## Records excerpted from a collection
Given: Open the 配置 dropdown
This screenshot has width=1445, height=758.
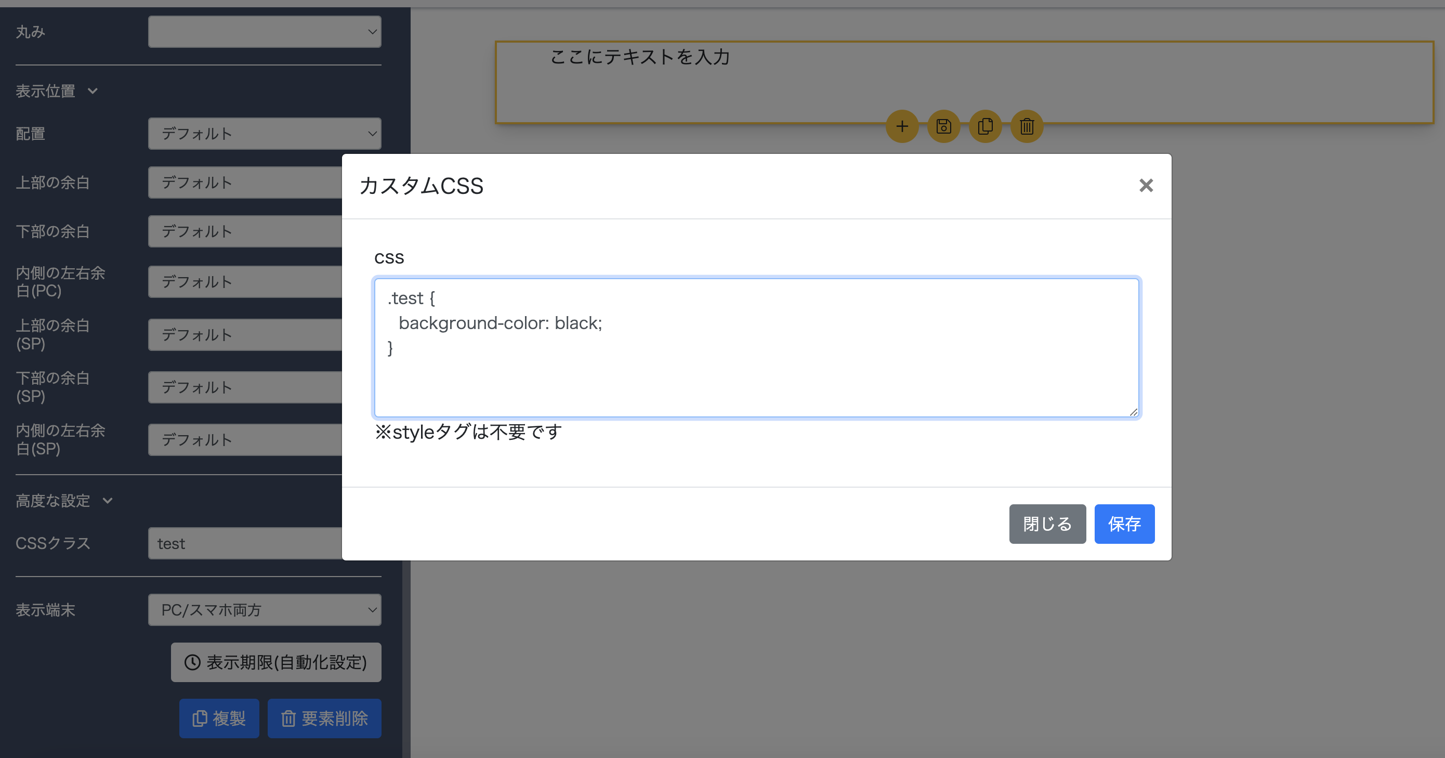Looking at the screenshot, I should coord(264,134).
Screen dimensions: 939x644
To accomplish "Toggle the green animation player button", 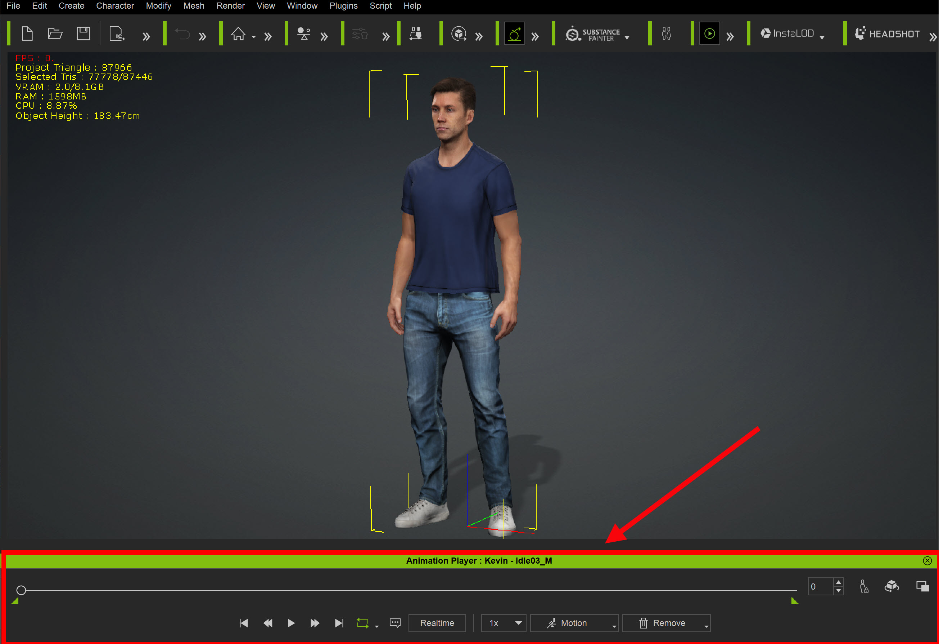I will 710,34.
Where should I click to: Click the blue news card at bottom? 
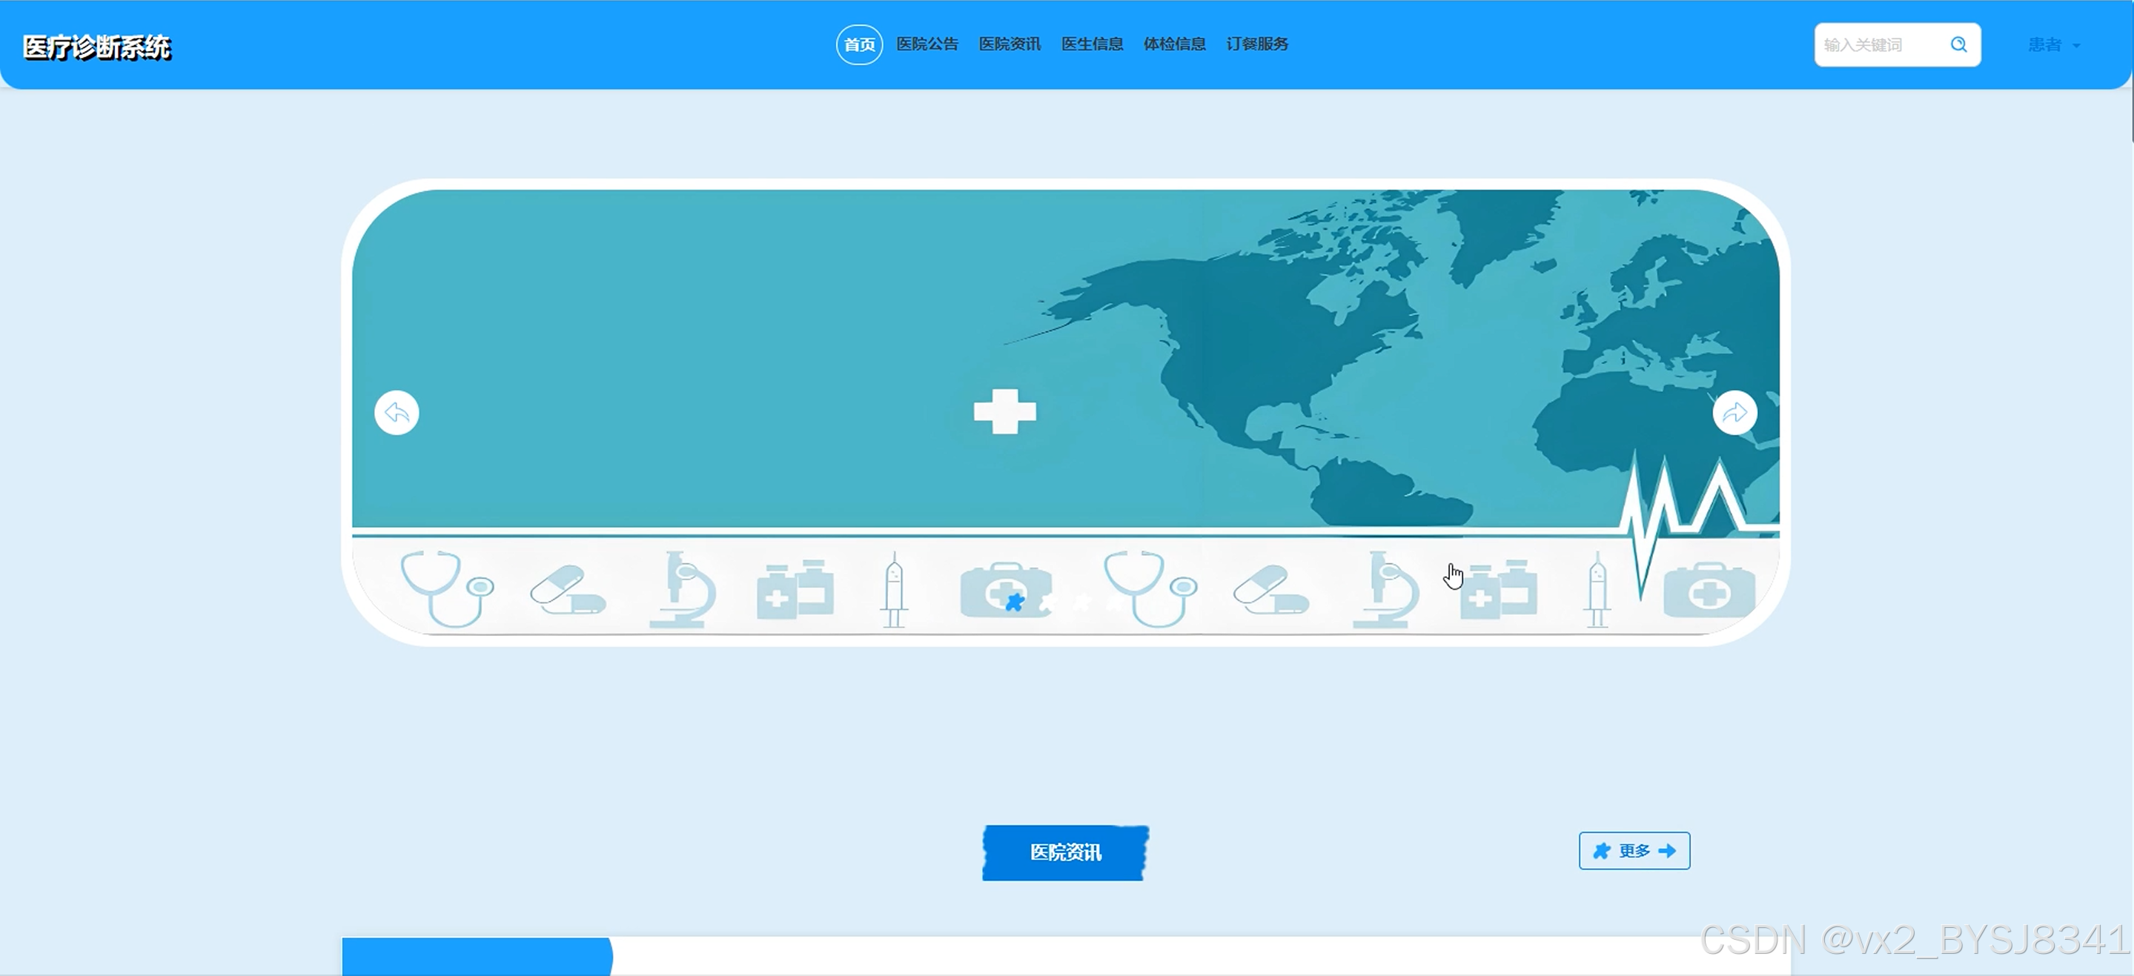(x=476, y=957)
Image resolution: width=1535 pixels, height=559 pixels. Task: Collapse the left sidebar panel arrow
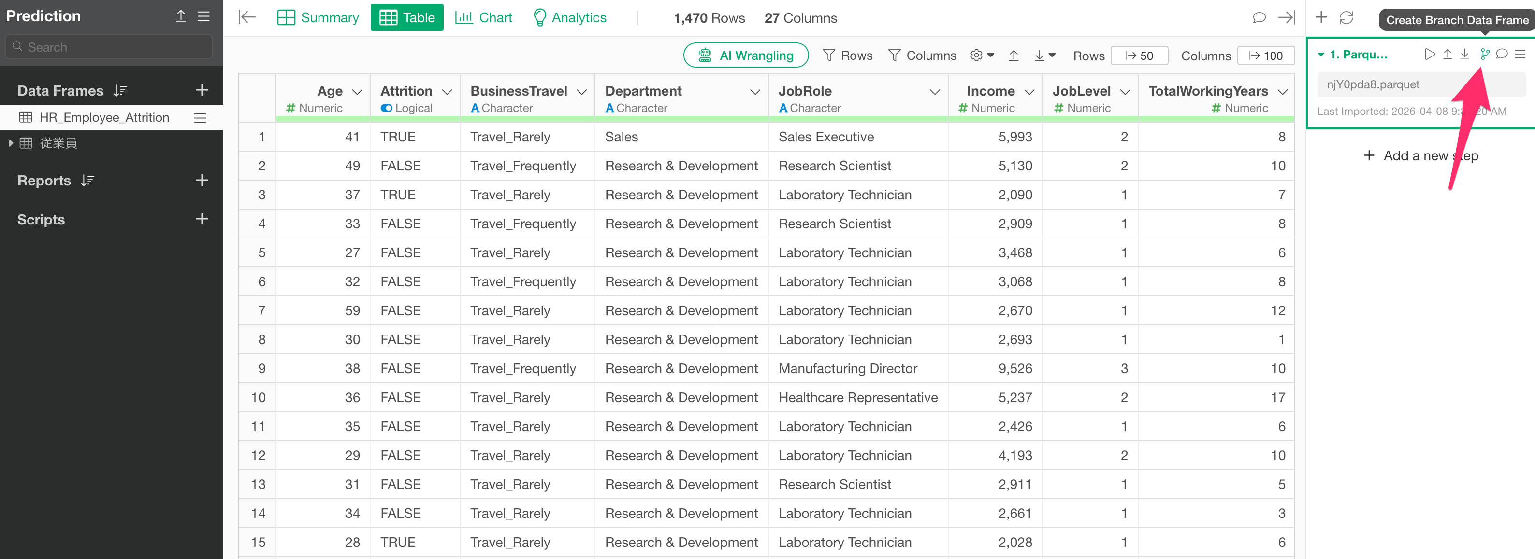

## Task goal
Exactly the lines from the line with "Where should I" through the end of the data are to be reproduced, and no picture is to be included.

## Answer
Where should I click to: Click the blue news card at bottom? 
(x=476, y=957)
Image resolution: width=1535 pixels, height=559 pixels. Task: Collapse the left sidebar panel arrow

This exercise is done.